Variation in the glucose transporter gene SLC2A2 is associated with glycemic response to metformin

Kaixin Zhou, Sook Wah Yee, Eric L Seiser, Nienke van Leeuwen, Roger Tavendale, Amanda J Bennett, Christopher J Groves, Ruth L Coleman, Amber A van der Heijden, Joline W Beulens, Catherine E de Keyser, Linda Zaharenko, Daniel M Rotroff, Mattijs Out, Kathleen A Jablonski, Ling Chen, Martin Javorský, Jozef Židzik, Albert M Levin, L Keoki Williams, Tanja Dujic, Sabina Semiz, Michiaki Kubo, Huan-Chieh Chien, Shiro Maeda, John S Witte, Longyang Wu, Ivan Tkáč, Adriaan Kooy, Ron H N van Schaik, Coen D A Stehouwer, Lisa Logie, MetGen Investigators; DPP Investigators; ACCORD Investigators; Calum Sutherland, Janis Klovins, Valdis Pirags, Albert Hofman, Bruno H Stricker, Alison A Motsinger-Reif, Michael J Wagner, Federico Innocenti, Leen M 't Hart, Rury R Holman, Mark I McCarthy, Monique M Hedderson, Colin N A Palmer, Jose C Florez, Kathleen M Giacomini, Ewan R Pearson.
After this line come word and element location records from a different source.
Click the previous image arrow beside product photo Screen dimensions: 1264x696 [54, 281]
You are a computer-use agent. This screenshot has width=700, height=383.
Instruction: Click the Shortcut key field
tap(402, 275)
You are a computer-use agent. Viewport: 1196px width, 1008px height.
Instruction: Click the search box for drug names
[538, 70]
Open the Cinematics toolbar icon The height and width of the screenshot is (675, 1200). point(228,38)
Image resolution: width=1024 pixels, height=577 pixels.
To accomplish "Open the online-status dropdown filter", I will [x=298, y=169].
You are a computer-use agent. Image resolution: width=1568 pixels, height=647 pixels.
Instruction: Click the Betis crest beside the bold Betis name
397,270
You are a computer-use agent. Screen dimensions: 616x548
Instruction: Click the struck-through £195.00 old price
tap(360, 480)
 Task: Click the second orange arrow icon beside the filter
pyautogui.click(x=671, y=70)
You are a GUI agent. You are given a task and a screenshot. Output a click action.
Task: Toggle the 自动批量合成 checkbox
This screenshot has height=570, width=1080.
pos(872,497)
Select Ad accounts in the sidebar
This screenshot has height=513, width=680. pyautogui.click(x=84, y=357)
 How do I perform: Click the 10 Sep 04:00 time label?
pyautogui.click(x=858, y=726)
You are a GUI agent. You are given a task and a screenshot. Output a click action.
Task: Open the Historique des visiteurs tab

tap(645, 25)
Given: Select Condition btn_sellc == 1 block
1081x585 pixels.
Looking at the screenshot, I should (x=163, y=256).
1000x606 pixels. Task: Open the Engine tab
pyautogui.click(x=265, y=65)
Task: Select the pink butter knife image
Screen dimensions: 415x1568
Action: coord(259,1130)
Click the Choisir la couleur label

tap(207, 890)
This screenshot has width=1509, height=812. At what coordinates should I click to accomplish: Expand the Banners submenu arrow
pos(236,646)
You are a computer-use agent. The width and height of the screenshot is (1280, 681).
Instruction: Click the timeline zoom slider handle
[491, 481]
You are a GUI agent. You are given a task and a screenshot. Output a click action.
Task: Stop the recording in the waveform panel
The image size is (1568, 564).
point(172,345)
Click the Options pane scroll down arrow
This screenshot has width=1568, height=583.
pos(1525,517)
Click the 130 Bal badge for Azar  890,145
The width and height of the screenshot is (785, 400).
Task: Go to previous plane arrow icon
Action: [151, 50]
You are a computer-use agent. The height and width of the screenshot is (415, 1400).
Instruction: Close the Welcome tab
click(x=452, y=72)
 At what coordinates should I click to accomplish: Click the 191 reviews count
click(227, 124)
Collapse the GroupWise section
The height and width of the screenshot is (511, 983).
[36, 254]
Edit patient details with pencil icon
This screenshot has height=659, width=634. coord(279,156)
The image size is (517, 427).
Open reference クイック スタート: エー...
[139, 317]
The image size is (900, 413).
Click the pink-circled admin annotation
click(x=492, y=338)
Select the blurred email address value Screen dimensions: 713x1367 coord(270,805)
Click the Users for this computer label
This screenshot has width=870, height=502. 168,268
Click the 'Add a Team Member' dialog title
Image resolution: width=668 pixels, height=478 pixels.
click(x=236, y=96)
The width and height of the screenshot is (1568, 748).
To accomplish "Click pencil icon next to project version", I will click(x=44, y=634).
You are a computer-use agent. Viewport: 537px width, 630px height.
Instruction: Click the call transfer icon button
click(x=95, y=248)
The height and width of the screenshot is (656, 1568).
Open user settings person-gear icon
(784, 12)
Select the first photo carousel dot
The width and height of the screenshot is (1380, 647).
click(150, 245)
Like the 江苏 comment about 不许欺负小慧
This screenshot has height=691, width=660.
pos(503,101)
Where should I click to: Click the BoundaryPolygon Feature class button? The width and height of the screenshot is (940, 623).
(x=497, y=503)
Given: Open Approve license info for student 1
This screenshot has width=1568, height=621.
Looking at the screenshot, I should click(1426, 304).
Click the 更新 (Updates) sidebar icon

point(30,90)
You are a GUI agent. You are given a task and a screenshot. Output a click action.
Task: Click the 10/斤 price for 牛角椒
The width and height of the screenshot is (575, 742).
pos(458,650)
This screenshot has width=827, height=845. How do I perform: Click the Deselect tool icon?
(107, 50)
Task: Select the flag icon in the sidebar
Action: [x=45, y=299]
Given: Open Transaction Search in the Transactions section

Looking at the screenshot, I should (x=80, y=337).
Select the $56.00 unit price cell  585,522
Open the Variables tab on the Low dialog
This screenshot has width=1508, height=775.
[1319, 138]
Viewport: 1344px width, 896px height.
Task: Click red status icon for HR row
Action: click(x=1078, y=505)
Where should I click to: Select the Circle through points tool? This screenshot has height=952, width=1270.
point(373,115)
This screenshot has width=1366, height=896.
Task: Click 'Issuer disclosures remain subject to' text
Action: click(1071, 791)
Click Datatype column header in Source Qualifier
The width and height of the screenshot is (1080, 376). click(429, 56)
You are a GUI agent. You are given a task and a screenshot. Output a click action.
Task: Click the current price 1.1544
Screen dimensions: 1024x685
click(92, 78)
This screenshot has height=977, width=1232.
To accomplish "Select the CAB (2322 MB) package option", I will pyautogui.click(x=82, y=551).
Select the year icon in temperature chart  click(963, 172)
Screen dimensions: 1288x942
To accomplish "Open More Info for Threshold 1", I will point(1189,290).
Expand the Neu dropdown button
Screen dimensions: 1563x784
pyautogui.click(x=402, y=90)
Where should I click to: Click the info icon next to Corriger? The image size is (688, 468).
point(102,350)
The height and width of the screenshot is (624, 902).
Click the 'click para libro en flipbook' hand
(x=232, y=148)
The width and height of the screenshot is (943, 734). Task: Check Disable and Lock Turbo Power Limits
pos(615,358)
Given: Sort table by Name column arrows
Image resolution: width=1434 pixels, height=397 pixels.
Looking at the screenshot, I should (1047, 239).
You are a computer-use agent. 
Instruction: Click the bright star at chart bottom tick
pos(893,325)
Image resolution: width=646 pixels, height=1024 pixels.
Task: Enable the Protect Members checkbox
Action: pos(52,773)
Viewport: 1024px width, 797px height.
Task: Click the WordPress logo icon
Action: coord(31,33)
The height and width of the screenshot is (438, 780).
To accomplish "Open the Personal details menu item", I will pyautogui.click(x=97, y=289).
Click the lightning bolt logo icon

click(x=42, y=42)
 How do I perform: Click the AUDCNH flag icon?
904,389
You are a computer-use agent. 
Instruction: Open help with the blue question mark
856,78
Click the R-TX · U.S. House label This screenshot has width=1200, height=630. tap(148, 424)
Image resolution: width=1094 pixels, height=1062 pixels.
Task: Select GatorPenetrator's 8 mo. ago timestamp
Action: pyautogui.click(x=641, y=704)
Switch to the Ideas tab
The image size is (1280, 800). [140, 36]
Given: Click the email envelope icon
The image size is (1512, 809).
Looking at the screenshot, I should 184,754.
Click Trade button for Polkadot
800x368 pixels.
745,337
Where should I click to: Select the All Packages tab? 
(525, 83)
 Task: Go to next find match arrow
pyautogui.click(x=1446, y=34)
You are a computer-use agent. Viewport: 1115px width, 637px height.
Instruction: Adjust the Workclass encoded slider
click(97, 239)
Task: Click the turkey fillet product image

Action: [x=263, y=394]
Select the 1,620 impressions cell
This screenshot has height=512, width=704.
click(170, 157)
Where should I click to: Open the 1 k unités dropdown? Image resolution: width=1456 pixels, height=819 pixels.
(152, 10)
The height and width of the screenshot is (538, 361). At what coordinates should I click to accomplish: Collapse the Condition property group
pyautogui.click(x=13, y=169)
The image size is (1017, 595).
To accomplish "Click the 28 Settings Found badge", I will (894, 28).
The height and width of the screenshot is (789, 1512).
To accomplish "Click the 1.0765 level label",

Nat Genet. 2016-08-08;48(9):1055-1059.
Abstract
Metformin is the first-line antidiabetic drug with over 100 million users worldwide, yet its mechanism of action remains unclear. Here the Metformin Genetics (MetGen) Consortium reports a three-stage genome-wide association study (GWAS), consisting of 13,123 participants of different ancestries. The C allele of rs8192675 in the intron of SLC2A2, which encodes the facilitated glucose transporter GLUT2, was associated with a 0.17% (P = 6.6 × 10(-14)) greater metformin-induced reduction in hemoglobin A1c (HbA1c) in 10,577 participants of European ancestry. rs8192675 was the top cis expression quantitative trait locus (cis-eQTL) for SLC2A2 in 1,226 human liver samples, suggesting a key role for hepatic GLUT2 in regulation of metformin action. Among obese individuals, C-allele homozygotes at rs8192675 had a 0.33% (3.6 mmol/mol) greater absolute HbA1c reduction than T-allele homozygotes. This was about half the effect seen with the addition of a DPP-4 inhibitor, and equated to a dose difference of 550 mg of metformin, suggesting rs8192675 as a potential biomarker for stratified medicine.